In July 2020, as the Democratic nominee, Biden put out his climate plan, which Evergreen notes contained key recommendations lifted from their plan. Some of the most monumental proposals in Biden’s plan were the creation of a Civilian Climate Corps, a commitment to direct 40 percent of climate investments to disadvantaged communities, and historic investments in clean energy.
After Biden’s election, many of the Evergreen Action Plan’s recommendations were swept up in the Inflation Reduction Act (IRA), including the creation of green banking programs that fund climate action and grant programs like the Greenhouse Gas Reduction Fund.
Evergreen cites the administration’s pause on new exports of liquefied natural gas (LNG), a form of natural gas that is cooled to a liquid for easier transportation. The U.S. is the world’s top exporter of LNG, and our exports are predicted to double by the end of the decade. The temporary pause will allow the White House to evaluate LNG’s impacts on American communities near export facilities and the global risk of methane emissions. On July 1, though, a judge struck down the pause on LNG exports, arguing that the pause cannot stand while a legal challenge posed by 16 Republican-led states plays out in federal court.
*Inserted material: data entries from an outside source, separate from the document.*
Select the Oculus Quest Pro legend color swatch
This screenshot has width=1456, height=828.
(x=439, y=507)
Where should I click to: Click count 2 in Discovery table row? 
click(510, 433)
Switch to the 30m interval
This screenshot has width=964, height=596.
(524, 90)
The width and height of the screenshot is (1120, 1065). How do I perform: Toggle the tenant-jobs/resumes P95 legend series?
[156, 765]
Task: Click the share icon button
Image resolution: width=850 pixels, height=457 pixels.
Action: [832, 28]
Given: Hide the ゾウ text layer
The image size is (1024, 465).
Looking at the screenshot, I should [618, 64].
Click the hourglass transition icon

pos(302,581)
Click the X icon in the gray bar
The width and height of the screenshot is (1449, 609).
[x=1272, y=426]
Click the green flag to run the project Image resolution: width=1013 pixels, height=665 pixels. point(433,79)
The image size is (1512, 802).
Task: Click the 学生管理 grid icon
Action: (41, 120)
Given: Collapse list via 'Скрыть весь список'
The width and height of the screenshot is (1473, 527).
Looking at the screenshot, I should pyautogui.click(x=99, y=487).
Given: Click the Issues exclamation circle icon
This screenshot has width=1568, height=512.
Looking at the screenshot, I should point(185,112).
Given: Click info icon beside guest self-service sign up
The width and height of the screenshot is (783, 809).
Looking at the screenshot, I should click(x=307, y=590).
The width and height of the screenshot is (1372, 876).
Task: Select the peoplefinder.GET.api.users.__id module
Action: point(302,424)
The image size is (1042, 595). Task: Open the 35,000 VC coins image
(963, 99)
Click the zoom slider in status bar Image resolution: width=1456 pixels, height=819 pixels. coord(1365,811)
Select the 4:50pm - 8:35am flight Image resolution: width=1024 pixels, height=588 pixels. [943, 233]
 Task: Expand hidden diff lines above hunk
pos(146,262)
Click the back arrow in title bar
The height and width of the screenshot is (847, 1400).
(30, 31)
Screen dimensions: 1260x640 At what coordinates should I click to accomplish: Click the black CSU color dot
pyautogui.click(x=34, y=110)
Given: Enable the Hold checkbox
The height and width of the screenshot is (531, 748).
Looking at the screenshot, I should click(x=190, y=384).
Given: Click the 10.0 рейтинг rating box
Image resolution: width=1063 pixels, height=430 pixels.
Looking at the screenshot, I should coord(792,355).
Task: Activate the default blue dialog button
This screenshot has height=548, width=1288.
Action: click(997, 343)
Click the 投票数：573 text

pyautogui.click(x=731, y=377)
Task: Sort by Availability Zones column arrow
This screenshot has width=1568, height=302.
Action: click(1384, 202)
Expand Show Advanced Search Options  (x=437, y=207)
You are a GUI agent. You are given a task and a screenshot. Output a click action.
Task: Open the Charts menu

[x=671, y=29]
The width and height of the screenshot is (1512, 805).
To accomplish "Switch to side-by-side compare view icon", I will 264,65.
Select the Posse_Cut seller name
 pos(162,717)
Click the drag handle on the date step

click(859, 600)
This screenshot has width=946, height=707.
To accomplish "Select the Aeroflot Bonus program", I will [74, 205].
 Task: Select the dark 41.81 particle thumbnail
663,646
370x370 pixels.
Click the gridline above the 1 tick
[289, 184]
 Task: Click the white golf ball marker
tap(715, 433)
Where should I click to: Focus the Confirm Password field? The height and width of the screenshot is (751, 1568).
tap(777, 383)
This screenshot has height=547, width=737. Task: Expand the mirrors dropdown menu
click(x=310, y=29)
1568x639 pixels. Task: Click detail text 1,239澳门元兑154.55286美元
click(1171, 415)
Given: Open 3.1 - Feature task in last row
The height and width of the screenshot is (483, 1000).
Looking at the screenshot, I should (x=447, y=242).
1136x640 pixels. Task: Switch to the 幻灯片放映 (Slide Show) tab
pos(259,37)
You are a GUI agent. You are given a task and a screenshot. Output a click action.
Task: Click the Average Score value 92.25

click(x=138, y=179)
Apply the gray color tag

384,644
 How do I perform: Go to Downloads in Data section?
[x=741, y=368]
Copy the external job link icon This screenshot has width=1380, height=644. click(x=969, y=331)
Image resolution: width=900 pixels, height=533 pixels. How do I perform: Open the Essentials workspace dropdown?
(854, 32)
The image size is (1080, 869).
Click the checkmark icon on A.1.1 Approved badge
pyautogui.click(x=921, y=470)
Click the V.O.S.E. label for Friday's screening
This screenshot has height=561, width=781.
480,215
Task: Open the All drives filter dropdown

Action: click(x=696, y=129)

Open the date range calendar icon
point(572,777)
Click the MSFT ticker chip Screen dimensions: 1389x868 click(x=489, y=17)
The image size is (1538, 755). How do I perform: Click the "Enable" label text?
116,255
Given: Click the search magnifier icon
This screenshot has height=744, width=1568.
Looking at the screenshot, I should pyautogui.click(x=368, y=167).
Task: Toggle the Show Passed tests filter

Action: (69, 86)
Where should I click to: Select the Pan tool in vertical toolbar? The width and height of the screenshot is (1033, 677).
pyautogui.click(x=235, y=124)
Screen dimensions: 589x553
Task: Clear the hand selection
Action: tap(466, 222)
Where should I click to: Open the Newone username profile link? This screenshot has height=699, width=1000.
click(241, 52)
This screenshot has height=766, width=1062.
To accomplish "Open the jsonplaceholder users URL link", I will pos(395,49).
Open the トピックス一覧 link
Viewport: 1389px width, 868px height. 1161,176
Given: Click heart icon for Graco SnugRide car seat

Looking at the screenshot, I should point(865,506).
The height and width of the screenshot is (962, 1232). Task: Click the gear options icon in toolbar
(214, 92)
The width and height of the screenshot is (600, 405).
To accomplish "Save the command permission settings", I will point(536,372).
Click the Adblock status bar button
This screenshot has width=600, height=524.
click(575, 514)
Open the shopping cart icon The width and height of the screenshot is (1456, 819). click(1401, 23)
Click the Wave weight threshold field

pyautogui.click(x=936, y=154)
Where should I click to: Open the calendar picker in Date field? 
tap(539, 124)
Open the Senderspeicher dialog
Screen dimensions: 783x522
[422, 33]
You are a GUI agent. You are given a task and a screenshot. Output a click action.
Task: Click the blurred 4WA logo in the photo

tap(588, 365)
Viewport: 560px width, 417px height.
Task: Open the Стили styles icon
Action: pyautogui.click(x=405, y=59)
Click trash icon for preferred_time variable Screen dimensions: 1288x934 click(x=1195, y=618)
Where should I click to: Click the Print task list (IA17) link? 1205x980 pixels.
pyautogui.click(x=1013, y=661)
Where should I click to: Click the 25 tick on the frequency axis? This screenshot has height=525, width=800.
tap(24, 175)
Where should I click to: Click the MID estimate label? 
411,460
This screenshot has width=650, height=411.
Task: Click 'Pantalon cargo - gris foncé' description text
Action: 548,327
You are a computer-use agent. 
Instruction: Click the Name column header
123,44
Meanwhile, green manufacturing construction is on the rise in the wake of the IRA’s robust tax incentives. The U.S. far outpaces peer economies like Japan, Germany, the U.K., and Australia in rates of overall manufacturing construction, says the Department of the Treasury.
The Civilian Climate Corps was ultimately dropped from the IRA, but in April the administration did launch a more modest climate-related workforce initiative through AmeriCorps. The initial deployment calls for 20,000 American Climate Corps members, a reduction from the initial ambitions.
The IRA was an administration-defining bill, but is far from the only climate-focused action taken by the Biden-Harris administration since 2020. Evergreen Action’s report emphasized the administration’s historic gains in environmental justice, with policies that seek to address the disproportionate effects of climate change on low-income communities of color. The administration launched its Justice40 Initiative in response to the Action Plan’s call that the government funnel 40 percent of its climate investments into disadvantaged communities.
Alongside Justice40, the president formed the White House Environmental Justice Advisory Council, and the Environmental Protection Agency created an Office of Environmental Justice. According to today’s report, the administration has completed 13 of the Action Plan’s environmental justice actions, and the remaining eight are already in the works.
Some of the report feels like Evergreen is grading on a bit of a curve. The group gives the administration “some progress” on achieving a full renewable-energy standard and a retirement of the entire coal fleet by 2030, even though it concedes that neither is in statute. Evergreen says that the enhanced grid planning and Environmental Protection Agency carbon standards can make progress toward 100 percent renewable energy, while the EPA’s Clean Power Plan “will reduce most coal pollution.”
Still, most of what Biden-Harris was able to do at the agency level has at least been attempted. What about the 15 percent of proposals that the administration hasn’t tackled yet? “The few ideas that are not underway largely need Congress to move forward, and if Americans elect climate champions in all three chambers this November, they can,” the report argues.
At the end of the report, Evergreen Action makes the stakes of 2024 explicit: “As we once again move toward a crucial election, America will face a choice between the president who has done more than any other on climate and a convicted felon soliciting billions from Big Oil to reverse our progress.”